EXERCISE REQUIREMENTS:
Repeat each entry exactly and drop the pictures.

Data extracted from a collection:
=== Section Start ===
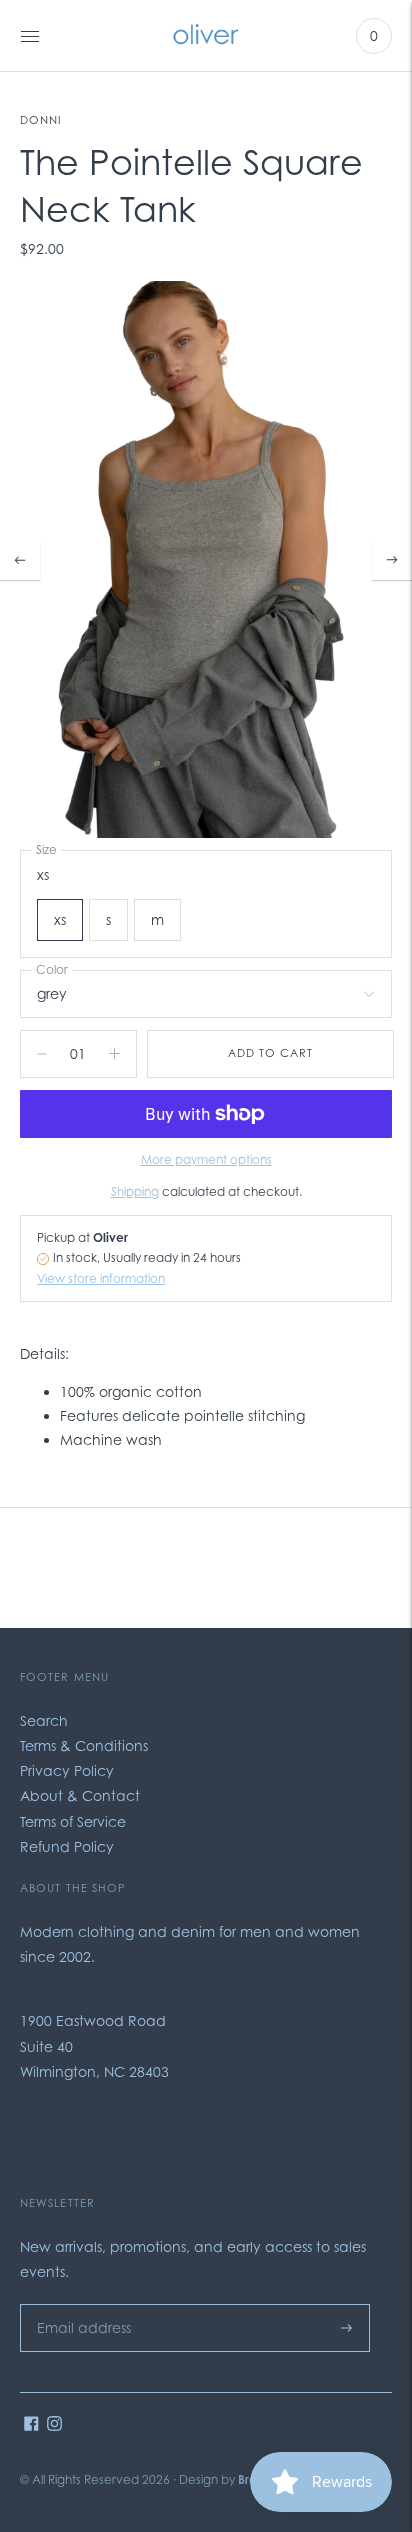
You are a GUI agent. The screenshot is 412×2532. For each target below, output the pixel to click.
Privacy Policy (67, 1770)
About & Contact (80, 1795)
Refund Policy (67, 1846)
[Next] (392, 560)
=== Section End ===
YOUR RESPONSE:
You are a GUI agent. The screenshot is 412×2532. For each target below, output the pixel to click.
Privacy Policy (67, 1770)
About & Contact (80, 1795)
Refund Policy (67, 1846)
[Next] (392, 560)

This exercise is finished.